*The task*
Find each line of the entries with the string "Delete", please, and copy it.

━━━━

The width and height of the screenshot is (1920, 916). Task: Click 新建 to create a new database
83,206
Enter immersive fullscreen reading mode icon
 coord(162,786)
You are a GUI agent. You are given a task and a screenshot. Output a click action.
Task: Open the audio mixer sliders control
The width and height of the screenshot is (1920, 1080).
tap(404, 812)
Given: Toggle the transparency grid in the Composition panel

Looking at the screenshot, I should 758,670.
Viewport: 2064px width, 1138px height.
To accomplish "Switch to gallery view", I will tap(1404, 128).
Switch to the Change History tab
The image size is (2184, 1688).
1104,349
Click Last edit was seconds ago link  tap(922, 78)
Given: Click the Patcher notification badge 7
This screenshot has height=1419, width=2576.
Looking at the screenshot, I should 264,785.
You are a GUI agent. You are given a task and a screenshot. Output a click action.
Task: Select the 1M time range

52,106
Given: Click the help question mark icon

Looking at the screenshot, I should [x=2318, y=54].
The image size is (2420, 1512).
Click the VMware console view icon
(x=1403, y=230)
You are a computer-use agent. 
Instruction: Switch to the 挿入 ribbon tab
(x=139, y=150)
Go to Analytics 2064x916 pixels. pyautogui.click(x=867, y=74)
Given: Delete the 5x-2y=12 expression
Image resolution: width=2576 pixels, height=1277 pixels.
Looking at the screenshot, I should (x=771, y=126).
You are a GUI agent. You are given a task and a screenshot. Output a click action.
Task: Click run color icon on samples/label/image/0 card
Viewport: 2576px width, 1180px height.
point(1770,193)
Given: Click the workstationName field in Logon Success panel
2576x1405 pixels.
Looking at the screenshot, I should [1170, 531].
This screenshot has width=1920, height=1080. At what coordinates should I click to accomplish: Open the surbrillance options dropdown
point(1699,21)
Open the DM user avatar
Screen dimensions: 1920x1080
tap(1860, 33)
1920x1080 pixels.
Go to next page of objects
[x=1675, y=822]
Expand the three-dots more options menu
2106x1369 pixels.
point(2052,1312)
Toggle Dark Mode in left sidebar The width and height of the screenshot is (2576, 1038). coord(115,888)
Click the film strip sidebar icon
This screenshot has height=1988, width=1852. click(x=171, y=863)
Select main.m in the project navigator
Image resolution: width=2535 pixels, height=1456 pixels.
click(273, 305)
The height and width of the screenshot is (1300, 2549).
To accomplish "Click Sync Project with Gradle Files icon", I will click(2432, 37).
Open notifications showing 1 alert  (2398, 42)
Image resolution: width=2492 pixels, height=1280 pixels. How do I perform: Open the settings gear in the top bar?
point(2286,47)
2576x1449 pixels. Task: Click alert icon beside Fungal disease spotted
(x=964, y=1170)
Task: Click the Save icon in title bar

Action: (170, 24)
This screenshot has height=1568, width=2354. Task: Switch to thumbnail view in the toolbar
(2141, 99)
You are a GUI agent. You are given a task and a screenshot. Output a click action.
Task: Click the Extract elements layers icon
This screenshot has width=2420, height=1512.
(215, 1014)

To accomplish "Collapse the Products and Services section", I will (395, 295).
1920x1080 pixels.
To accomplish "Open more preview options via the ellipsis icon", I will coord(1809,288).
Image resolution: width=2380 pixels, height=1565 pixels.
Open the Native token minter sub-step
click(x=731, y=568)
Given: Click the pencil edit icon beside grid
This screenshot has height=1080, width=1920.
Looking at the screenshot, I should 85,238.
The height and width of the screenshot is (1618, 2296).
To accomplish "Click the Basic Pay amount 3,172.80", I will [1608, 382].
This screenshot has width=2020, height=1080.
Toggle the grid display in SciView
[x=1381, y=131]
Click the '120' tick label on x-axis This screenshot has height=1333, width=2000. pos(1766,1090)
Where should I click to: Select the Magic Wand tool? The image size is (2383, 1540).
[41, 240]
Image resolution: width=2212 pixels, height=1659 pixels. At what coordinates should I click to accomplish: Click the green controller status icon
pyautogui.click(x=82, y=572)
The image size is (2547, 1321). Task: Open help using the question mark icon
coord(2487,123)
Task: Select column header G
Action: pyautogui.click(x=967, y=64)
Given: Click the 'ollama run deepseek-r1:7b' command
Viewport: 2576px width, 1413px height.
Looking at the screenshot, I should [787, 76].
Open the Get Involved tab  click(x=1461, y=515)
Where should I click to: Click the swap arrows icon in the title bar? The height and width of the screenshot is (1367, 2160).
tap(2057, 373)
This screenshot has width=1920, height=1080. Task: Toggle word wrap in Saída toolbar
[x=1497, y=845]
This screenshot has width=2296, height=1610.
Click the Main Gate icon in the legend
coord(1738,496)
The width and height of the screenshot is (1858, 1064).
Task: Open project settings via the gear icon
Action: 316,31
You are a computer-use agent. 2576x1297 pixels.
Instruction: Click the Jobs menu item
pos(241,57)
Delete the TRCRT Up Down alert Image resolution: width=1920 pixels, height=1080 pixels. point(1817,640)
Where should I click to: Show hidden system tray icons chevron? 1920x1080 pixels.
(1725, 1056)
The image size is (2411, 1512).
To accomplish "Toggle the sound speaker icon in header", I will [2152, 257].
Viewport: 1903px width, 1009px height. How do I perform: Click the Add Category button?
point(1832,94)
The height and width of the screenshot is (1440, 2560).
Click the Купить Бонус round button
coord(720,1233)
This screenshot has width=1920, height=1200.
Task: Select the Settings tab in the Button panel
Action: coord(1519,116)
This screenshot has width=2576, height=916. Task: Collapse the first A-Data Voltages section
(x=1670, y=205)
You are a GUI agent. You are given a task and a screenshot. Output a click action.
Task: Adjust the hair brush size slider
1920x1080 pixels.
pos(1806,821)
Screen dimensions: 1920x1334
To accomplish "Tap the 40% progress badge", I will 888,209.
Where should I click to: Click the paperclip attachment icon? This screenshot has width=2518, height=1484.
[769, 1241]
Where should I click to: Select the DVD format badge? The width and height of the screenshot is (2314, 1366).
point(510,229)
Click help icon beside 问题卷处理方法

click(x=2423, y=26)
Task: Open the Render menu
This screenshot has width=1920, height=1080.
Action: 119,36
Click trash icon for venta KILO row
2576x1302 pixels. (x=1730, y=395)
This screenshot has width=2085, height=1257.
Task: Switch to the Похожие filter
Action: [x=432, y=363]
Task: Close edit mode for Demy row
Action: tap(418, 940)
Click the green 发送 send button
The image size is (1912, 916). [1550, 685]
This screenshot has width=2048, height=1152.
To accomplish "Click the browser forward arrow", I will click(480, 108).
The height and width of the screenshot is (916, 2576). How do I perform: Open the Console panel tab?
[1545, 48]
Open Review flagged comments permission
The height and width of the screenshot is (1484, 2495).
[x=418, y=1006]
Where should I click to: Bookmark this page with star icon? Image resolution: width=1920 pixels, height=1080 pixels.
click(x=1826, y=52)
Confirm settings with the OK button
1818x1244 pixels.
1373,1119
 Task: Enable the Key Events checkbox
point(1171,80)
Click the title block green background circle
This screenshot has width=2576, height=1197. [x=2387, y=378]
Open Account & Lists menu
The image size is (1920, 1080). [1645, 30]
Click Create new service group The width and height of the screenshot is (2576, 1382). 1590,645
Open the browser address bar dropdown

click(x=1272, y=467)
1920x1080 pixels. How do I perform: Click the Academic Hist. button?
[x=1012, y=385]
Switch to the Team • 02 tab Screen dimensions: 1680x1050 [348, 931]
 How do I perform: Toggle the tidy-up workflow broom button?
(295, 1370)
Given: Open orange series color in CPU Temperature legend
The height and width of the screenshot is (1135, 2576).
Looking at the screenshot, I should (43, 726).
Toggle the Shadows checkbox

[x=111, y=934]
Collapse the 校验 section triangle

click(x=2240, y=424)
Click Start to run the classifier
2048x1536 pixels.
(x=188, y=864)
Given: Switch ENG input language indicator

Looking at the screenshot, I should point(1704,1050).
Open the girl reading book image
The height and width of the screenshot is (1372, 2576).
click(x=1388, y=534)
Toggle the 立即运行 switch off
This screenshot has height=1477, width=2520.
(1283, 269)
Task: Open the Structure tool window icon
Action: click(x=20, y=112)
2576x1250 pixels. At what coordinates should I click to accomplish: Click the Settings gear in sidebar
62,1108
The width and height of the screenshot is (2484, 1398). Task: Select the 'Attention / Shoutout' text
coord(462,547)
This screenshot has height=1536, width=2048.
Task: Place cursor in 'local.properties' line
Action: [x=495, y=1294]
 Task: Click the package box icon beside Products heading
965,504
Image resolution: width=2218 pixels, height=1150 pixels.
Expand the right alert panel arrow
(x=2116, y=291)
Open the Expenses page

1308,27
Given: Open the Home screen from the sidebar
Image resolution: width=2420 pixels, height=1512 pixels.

━━━━

*Your response*
Given: Delete the 5x-2y=12 expression
Delete the TRCRT Up Down alert Image resolution: width=1920 pixels, height=1080 pixels. point(1817,640)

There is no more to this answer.